Data extract: Begin

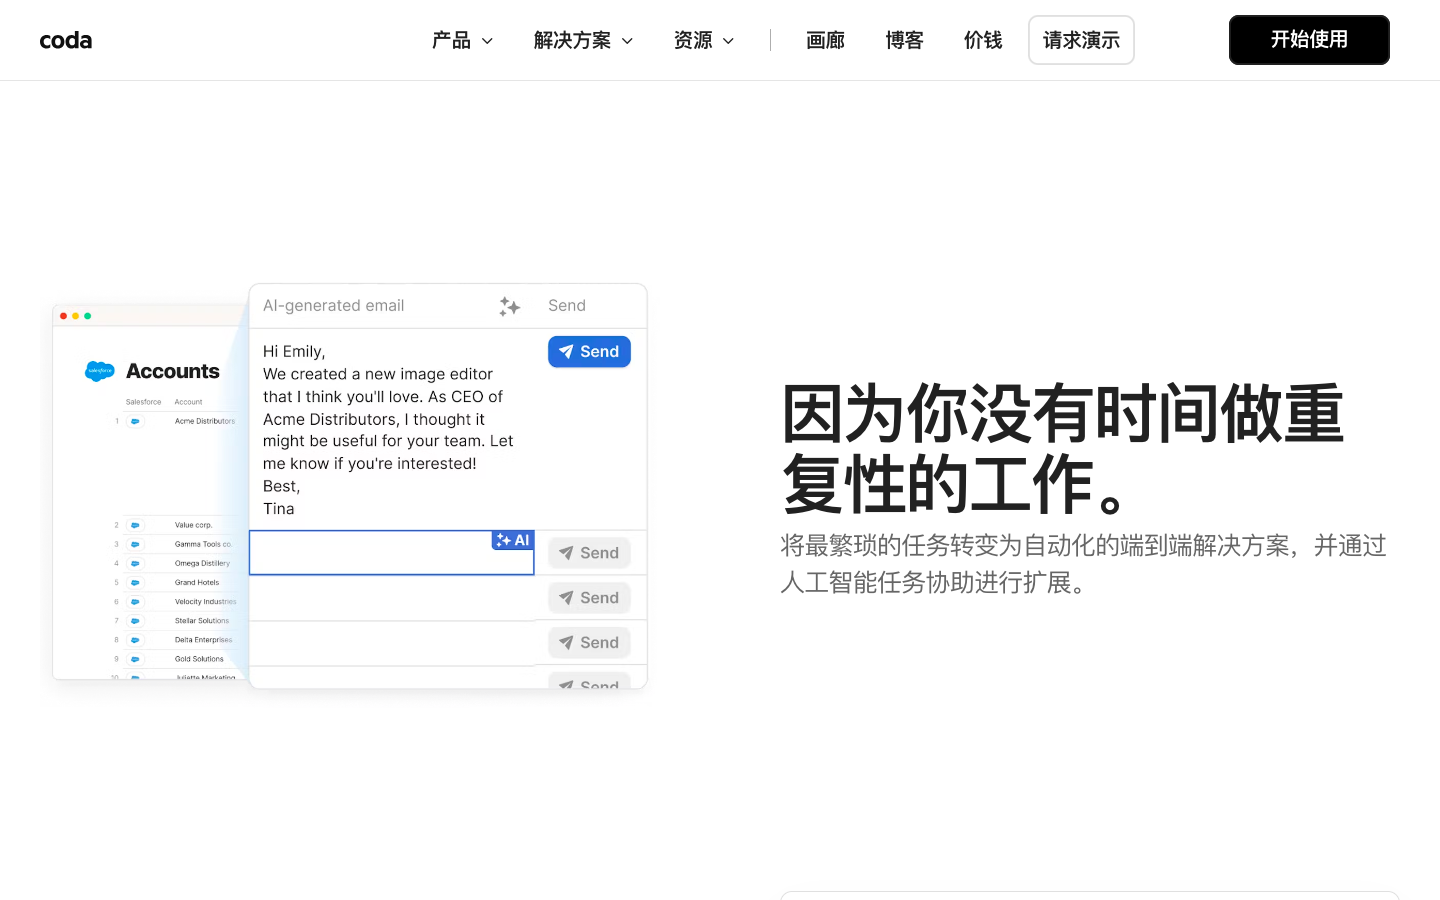Click the green dot in mock window titlebar
The height and width of the screenshot is (900, 1440).
coord(88,316)
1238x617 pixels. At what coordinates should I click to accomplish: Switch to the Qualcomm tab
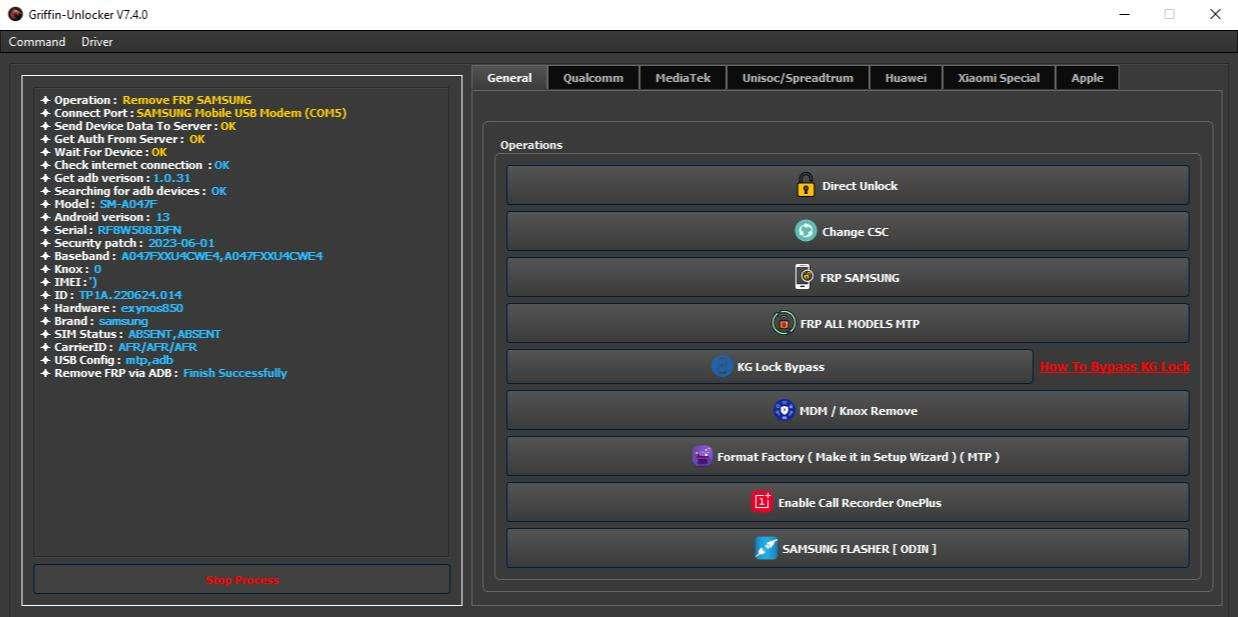[593, 78]
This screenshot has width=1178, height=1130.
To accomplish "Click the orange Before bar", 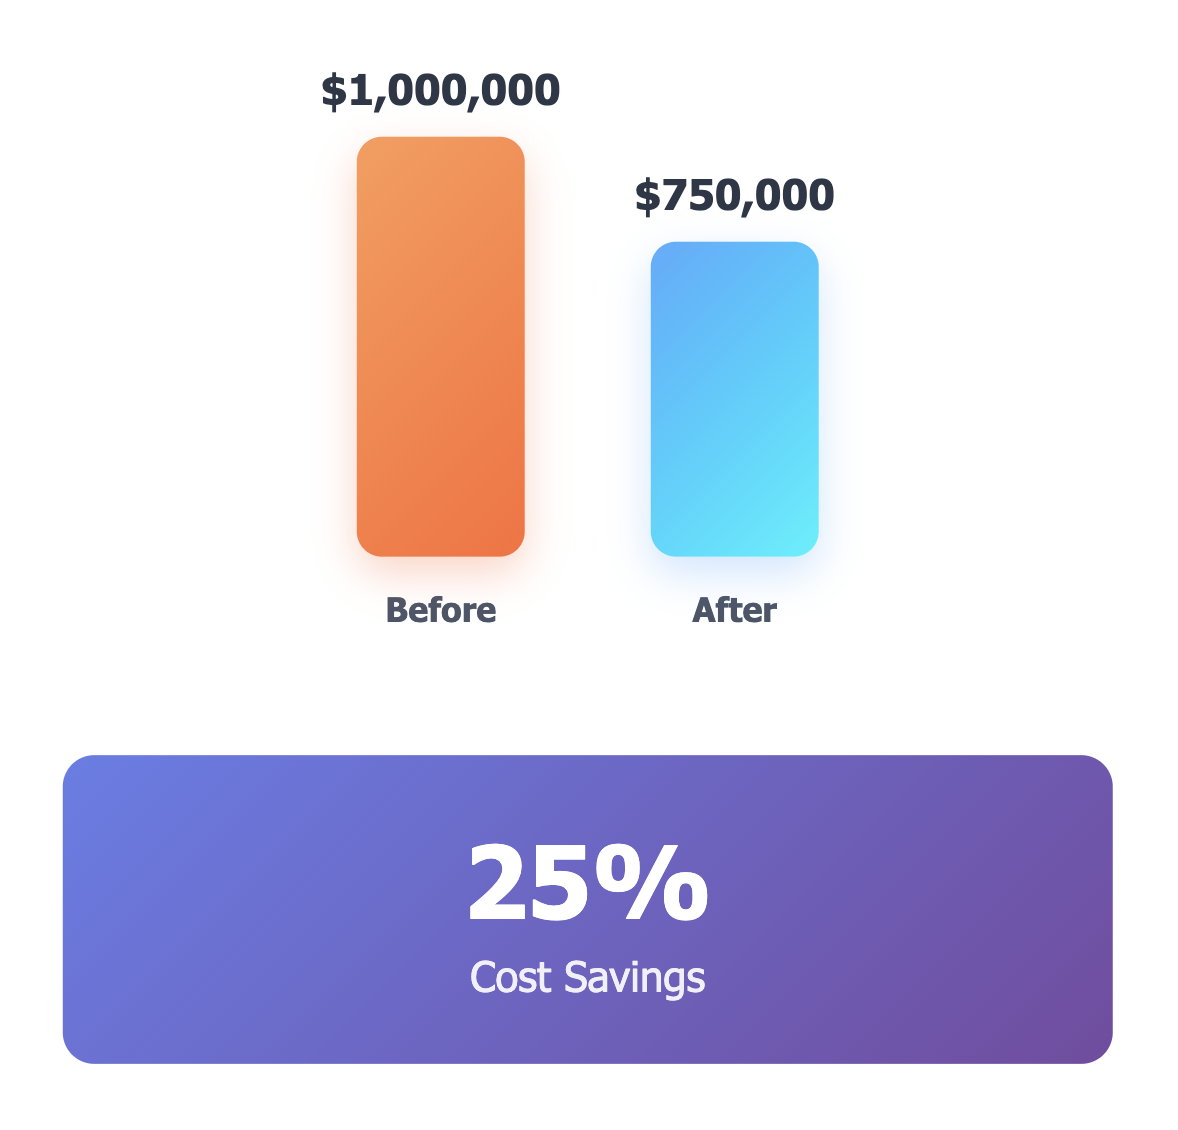I will click(x=440, y=346).
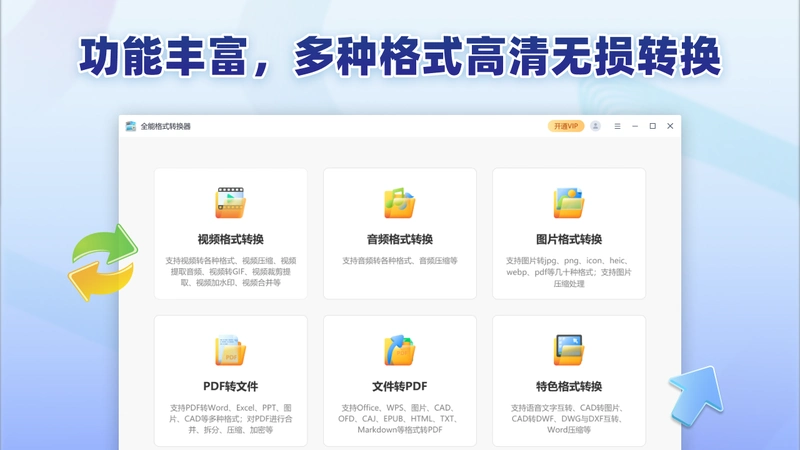Select the 音频格式转换 title text
The height and width of the screenshot is (450, 800).
tap(399, 239)
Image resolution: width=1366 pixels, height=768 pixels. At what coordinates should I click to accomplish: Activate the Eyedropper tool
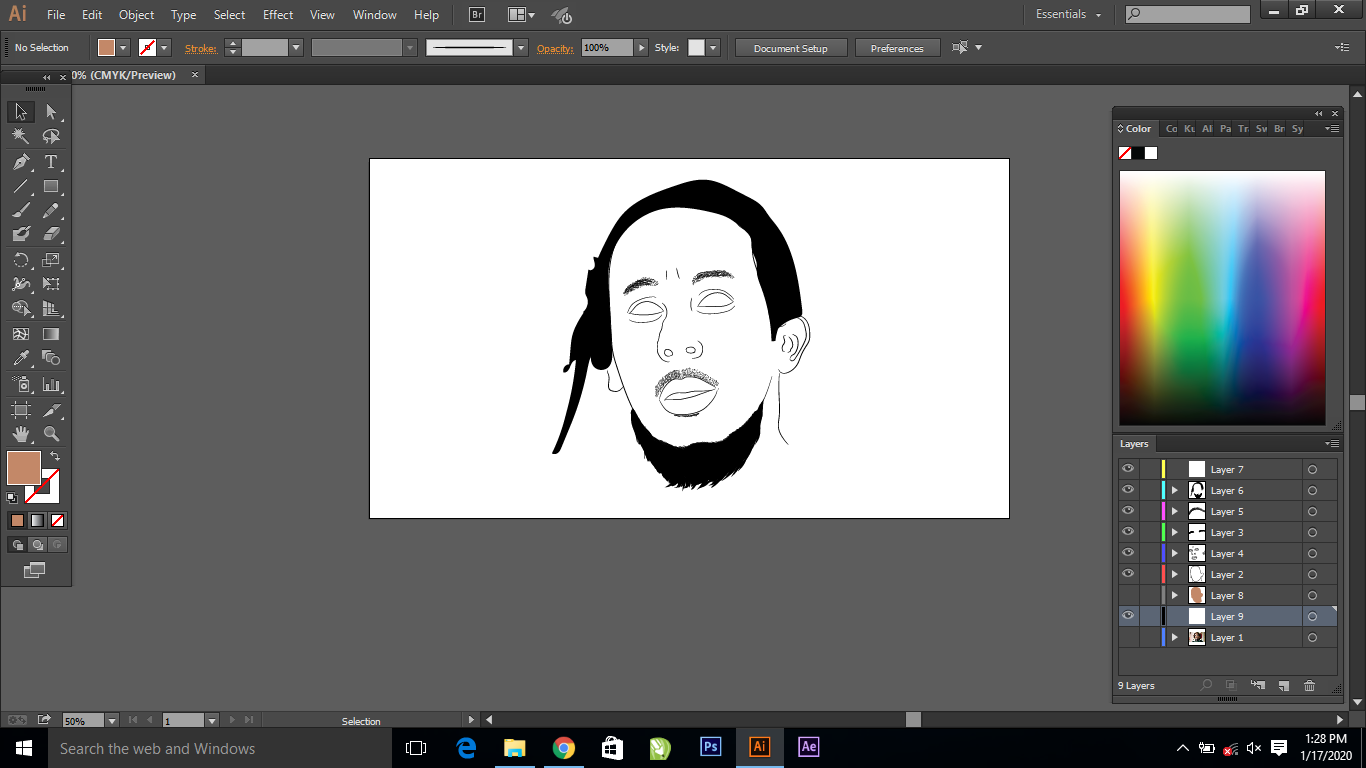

Data extract: End

Exercise brief:
The answer must be the lines above from the one containing "1238x617 pixels. At" through the one containing "This screenshot has width=1178, height=1130.", reproduced exactly, with no pictures and nothing else.

Your solution:
1238x617 pixels. At what coordinates should I click to accomplish: Switch to the Qualcomm tab
[593, 78]
This screenshot has width=1178, height=1130.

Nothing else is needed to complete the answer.